The top 50 spend 72 percent of the total IT expense ($74.5 billion) for all financial institutions.

The IT Core Vendor Community That Views the Top 50 as Prospects

There are 15 bank tech companies that list the top 50 financial institutions as prospects. Seven vendors are already there. Eight would love to be there.

Nine companies are rooted in the U.S., if you allow for a U.S. company that considers Bermuda its headquarters. Three are Indian companies, one of which is owned by a U.S. company. One is a German company. One is a U.K. company. One is a Swiss company.
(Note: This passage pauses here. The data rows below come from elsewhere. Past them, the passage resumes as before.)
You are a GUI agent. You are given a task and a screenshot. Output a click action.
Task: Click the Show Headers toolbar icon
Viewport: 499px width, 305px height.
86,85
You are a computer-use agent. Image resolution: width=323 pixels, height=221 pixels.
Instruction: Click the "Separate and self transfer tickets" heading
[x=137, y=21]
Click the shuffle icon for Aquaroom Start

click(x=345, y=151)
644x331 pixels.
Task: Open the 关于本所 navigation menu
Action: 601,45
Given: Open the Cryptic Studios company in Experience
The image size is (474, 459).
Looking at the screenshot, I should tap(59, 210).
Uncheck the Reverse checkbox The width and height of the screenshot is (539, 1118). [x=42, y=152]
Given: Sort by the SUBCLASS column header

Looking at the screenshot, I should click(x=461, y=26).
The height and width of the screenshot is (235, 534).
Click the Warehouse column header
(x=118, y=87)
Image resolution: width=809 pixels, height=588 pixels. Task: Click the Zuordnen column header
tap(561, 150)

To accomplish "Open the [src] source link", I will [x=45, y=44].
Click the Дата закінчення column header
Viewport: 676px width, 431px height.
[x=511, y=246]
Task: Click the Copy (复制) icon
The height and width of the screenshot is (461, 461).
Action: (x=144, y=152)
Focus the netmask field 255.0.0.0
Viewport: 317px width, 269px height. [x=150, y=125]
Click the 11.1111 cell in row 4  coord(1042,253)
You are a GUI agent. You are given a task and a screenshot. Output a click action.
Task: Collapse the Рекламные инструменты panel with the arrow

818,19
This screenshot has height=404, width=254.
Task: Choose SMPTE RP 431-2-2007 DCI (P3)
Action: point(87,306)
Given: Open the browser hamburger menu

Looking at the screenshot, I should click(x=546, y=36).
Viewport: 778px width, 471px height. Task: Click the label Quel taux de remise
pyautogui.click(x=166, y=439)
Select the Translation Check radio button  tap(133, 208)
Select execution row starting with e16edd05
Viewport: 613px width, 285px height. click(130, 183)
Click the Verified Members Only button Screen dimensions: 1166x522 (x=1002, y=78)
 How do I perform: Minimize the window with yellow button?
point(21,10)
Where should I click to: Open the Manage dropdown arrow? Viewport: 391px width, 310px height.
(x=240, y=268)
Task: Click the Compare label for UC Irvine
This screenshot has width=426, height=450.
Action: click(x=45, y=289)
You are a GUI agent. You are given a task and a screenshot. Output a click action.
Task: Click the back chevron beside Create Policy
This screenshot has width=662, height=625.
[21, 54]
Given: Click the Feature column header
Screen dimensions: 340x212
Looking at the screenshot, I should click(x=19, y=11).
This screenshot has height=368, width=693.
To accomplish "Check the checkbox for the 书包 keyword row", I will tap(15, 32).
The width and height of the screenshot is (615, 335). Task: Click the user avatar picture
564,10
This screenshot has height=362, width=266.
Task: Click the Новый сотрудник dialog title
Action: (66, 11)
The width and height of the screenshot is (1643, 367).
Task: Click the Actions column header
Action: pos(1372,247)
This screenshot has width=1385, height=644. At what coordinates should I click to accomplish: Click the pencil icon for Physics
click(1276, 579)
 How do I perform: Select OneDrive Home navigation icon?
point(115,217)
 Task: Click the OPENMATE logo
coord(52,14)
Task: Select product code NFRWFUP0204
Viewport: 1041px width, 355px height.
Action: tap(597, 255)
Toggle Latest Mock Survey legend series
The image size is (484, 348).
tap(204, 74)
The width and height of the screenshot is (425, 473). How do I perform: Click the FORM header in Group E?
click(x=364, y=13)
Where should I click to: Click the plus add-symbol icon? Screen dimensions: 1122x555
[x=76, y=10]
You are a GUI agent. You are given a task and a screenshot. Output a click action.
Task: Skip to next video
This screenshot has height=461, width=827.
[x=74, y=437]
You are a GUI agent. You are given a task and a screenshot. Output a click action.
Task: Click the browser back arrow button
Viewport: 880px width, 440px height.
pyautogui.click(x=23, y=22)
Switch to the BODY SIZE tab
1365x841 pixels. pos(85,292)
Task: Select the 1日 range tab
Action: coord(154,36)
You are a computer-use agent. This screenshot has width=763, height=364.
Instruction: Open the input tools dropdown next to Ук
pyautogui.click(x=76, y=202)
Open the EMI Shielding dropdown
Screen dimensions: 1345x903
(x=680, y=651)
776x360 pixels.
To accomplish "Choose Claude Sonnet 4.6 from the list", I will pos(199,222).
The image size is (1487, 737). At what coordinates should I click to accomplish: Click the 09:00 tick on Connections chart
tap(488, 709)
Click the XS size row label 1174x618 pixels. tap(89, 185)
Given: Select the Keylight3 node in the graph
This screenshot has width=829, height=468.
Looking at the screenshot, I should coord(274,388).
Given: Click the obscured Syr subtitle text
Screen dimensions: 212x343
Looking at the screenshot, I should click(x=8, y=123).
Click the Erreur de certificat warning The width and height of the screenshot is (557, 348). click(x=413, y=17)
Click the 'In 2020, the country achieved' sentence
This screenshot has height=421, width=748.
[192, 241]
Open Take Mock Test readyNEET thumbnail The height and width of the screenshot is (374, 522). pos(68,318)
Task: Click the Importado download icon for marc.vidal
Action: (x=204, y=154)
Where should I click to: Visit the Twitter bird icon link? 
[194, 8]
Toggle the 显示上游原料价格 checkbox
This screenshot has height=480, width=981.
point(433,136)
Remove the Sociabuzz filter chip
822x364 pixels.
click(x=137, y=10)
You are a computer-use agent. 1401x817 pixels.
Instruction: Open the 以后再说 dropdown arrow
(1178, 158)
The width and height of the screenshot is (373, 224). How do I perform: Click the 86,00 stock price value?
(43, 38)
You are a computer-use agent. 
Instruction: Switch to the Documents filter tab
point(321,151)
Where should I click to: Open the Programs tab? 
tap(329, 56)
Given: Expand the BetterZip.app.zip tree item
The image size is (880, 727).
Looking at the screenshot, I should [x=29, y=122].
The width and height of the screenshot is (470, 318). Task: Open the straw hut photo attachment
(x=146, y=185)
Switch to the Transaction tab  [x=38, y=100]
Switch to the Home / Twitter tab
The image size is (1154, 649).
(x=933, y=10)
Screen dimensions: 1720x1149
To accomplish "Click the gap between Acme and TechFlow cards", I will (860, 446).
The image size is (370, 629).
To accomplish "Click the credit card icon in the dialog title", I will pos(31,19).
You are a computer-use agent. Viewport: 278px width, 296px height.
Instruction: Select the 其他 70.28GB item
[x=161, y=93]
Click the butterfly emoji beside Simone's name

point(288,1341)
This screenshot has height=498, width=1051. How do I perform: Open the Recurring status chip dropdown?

Any tech vendor with a flamboyant marketing director can correctly claim a top 50 bank as a customer. Even I list 10 of them on my c.v. The top 50 banks buy all sorts of solutions from hundreds of tech vendors. In this context, I'm talking about core solutions. In the top 50, there are 14 banks that rely heavily on a vendor for their core applications. The vendors that provide that support are FIS/Metavante (will become one company on October 1) and Fiserv. Three other vendors provide pieces of core, CSC-Hogan, AFS and Shaw Systems Associates.

A partial core provider is common among large banks. Even though slicing off a piece of the salami defies integration, it is the way large banks evolved. One needs an MRI unit to find integration in a large bank. Everything is interfaced.

Conclusions

The biggest problem that very large banks face is an outdated architecture. Think of architecture as the recent discovery of a crack in the superstructure of the Bay Bridge. One crack could cause a total collapse of the bridge. Functionality is not a problem at large banks. In fact, it's functionality that large banks are reluctant to give up because they'll never get 50 years of custom development from any vendor of a packaged product.

Another problem at large banks is they can't just close down their system for an hour let alone five years while they implement a new system. The Bay Bridge closed for repairs, no doubt resulting in some grumpy commuters. But in a few days, it was crossing as usual. Wells Fargo techies must think of that every time they cross the Bay Bridge.

Remember the last big IT threat the whole world faced? Y2K was a coding problem. Find the date field in a program and expand it to enough bits to show the entire year. Today's big bank problem is architecture. Where do you start? It's like replacing the steel beams in the Empire State Building.

"Big" has its disadvantages. While a community bank can convert to a new system in about six months, and will be operating safely on Conversion Monday, large banks have no safety net or guarantees that all their tests will detect glitches that show up only during production. I believe there are 50 bank CIOs who have never uttered the phrase "Too Big To Fail." "Too Big" haunts them every morning as they look at the stack of trouble reports on their desk.

On the bright side, the current 9.7 percent unemployment rate would drop significantly if a dozen of the top 50 banks were to convert to a new core system. There aren't enough people at Accenture, IBM Global Services, HP, Perot Systems, ACS, CapGemini, CSC, Groupe CGI, Unisys or SAIC that could deliver warm bodies to the conversion projects of a dozen large banks. For a community bank, a call to the local Kelly Services office would take care of the problem.

To bring all this back to the title of this blog, the 50 largest banks are facing a huge increase in cost just to put their legacy systems on a modern architecture. There were few attempts in the past. BankOne, Norwest and EDS tried it. They spent hundreds of millions and several years, and then threw in the towel with nothing to show for their effort. All during those years, the then CEO of BankOne, John McCoy, got more press coverage than a presidential candidate for "leading the pack to a modern platform that would revolutionize banking."

There hasn't been a core conversion at a top 50 bank in decades. And there won't be one for at least another decade since the banks aren't flush with capital these days. The good news is these legacy systems do the job every day without the usual disastrous collapse of a meltdown. I first said it to a group of bankers about 20 years ago: "The easiest IT problem to solve is one that requires money." No one in the room liked that statement. I still believe it today.